### [原文]
------------------------------------------------
跳至内容

配置选择器

smac.main.config_selector #

ConfigSelector #

ConfigSelector(
    scenario: Scenario,
    *,
    retrain_after: int = 8,
    retries: int = 16,
    min_trials: int = 1
)

配置选择器处理代理模型和采集函数。基于这两个组件,选择下一个配置。

参数#

retrain_after : int, 默认为 8 在重新训练代理模型之前应返回多少个配置。 retries : int, 默认为 8 在放弃之前重试获取新配置的次数。 min_trials: int, 默认为 1 训练代理模型所需的样本数。如果涉及预算,则首先检查最高预算。例如,如果 min_trials 为 3,但在最高预算的运行历史中只找到 2 个试验,我们将使用较低预算的试验。

源代码位于 smac/main/config_selector.py
def __init__(
    self,
    scenario: Scenario,
    *,
    retrain_after: int = 8,
    retries: int = 16,
    min_trials: int = 1,
) -> None:
    # Those are the configs sampled from the passed initial design
    # Selecting configurations from initial design
    self._initial_design_configs: list[Configuration] = []

    # Set classes globally
    self._scenario = scenario
    self._runhistory: RunHistory | None = None
    self._runhistory_encoder: AbstractRunHistoryEncoder | None = None
    self._model: AbstractModel | None = None
    self._acquisition_maximizer: AbstractAcquisitionMaximizer | None = None
    self._acquisition_function: AbstractAcquisitionFunction | None = None
    self._random_design: AbstractRandomDesign | None = None
    self._callbacks: list[Callback] = []

    # And other variables
    self._retrain_after = retrain_after
    self._previous_entries = -1
    self._predict_x_best = True
    self._min_trials = min_trials
    self._considered_budgets: list[float | int | None] = [None]

    # How often to retry receiving a new configuration
    # (counter increases if the received config was already returned before)
------------------------------------------------
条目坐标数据
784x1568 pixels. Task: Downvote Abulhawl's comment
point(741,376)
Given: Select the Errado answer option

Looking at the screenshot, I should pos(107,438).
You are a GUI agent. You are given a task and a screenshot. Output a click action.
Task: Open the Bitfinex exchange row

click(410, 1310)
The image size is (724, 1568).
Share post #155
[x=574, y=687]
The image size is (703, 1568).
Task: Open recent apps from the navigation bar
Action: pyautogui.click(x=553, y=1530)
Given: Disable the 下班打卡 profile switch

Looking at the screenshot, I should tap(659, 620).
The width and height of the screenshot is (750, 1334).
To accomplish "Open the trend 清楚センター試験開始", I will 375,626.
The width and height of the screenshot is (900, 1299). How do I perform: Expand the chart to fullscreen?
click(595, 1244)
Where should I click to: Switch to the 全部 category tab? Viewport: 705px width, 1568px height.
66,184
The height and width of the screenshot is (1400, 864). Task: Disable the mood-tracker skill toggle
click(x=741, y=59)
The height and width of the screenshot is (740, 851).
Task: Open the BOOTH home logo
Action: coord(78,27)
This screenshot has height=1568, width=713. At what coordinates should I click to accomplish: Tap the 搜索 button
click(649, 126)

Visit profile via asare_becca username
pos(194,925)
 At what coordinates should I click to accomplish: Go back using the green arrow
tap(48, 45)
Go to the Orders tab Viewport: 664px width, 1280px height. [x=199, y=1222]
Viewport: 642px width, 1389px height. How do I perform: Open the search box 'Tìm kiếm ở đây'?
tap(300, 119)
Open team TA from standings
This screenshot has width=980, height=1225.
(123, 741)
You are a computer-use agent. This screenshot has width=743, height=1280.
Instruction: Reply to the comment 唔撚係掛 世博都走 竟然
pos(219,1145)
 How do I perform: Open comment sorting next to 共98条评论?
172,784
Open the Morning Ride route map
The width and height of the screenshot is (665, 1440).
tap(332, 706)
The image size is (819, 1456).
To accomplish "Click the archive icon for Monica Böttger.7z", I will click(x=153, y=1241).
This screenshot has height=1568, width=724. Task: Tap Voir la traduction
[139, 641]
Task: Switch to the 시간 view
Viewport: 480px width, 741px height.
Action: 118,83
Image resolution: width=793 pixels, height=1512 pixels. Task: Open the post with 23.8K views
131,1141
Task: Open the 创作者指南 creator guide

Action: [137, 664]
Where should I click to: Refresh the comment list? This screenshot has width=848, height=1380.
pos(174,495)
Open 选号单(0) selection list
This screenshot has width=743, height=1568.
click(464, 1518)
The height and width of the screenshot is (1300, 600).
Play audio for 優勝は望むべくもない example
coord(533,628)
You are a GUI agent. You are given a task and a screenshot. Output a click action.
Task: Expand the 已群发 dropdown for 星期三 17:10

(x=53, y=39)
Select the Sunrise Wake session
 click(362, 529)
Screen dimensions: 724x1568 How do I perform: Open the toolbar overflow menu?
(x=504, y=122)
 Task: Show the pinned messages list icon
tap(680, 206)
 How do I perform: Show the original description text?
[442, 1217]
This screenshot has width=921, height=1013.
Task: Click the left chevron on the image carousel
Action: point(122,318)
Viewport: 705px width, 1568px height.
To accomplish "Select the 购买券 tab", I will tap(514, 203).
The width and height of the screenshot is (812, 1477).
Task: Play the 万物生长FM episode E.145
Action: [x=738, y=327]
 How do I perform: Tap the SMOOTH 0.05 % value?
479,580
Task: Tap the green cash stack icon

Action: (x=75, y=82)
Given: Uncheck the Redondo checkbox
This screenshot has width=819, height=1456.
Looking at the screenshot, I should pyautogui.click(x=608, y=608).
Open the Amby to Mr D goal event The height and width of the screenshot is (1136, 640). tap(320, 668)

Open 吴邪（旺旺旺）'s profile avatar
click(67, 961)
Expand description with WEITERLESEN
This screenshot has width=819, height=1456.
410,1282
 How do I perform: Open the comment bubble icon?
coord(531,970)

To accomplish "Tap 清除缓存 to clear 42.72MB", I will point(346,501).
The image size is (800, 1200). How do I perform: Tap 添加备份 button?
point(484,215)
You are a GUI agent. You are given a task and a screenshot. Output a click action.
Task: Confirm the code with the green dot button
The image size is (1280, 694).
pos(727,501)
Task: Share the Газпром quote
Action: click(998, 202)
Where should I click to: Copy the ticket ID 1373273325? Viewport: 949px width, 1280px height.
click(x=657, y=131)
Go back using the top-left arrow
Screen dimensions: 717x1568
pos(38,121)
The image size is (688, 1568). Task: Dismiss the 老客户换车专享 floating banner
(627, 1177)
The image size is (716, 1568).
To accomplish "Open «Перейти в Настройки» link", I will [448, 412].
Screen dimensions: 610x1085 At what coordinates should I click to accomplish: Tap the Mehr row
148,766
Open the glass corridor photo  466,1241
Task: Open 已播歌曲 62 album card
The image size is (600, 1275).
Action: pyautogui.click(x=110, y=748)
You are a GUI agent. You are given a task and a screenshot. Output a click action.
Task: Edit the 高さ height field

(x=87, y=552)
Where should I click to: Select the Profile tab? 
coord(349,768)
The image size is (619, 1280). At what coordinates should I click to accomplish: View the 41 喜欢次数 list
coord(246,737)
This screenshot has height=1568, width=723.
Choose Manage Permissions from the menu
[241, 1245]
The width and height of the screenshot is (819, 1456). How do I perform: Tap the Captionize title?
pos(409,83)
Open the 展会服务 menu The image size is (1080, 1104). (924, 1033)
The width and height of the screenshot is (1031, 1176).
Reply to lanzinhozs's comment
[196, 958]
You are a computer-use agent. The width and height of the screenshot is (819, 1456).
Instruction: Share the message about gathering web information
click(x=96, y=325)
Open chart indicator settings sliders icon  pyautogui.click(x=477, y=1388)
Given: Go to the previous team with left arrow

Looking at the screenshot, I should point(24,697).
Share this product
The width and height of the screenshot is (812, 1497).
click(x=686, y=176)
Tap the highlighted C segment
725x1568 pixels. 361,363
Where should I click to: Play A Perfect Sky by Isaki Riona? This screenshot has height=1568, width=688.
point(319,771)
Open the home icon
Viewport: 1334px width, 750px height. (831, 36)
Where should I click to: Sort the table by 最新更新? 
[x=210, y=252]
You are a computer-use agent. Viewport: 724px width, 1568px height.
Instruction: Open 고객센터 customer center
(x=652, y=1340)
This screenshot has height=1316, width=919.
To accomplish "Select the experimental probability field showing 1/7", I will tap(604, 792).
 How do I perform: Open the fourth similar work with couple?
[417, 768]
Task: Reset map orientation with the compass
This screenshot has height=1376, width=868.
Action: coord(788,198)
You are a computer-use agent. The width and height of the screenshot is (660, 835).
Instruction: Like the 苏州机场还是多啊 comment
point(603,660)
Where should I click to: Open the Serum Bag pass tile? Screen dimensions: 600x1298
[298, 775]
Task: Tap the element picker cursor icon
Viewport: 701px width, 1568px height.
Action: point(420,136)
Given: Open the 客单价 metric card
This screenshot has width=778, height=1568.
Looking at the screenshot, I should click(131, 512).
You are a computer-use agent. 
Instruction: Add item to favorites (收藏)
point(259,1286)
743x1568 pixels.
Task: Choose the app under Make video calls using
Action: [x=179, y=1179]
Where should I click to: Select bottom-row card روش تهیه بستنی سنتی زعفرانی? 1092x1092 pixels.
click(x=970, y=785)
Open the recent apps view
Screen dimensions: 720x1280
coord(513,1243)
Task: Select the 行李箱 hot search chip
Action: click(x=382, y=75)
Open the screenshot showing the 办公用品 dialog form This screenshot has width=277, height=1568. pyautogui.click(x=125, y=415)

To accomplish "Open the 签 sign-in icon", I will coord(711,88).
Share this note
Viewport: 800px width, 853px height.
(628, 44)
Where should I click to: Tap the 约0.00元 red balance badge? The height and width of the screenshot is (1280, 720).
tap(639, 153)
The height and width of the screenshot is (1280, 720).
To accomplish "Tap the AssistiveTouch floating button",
------------------------------------------------
### [任务目标]
照原样重抄配置选择器说明中的一段文字:从含有“配置选择器处理代理模型和采集函数。基于这两个组件,选择下一个配置。”的词句开始,到“3,但在最高预算的运行历史中只找到 2 个试验,我们将使用较低预算的试验。”之后停止。

### [输出如下]
配置选择器处理代理模型和采集函数。基于这两个组件,选择下一个配置。

参数#

retrain_after : int, 默认为 8 在重新训练代理模型之前应返回多少个配置。 retries : int, 默认为 8 在放弃之前重试获取新配置的次数。 min_trials: int, 默认为 1 训练代理模型所需的样本数。如果涉及预算,则首先检查最高预算。例如,如果 min_trials 为 3,但在最高预算的运行历史中只找到 2 个试验,我们将使用较低预算的试验。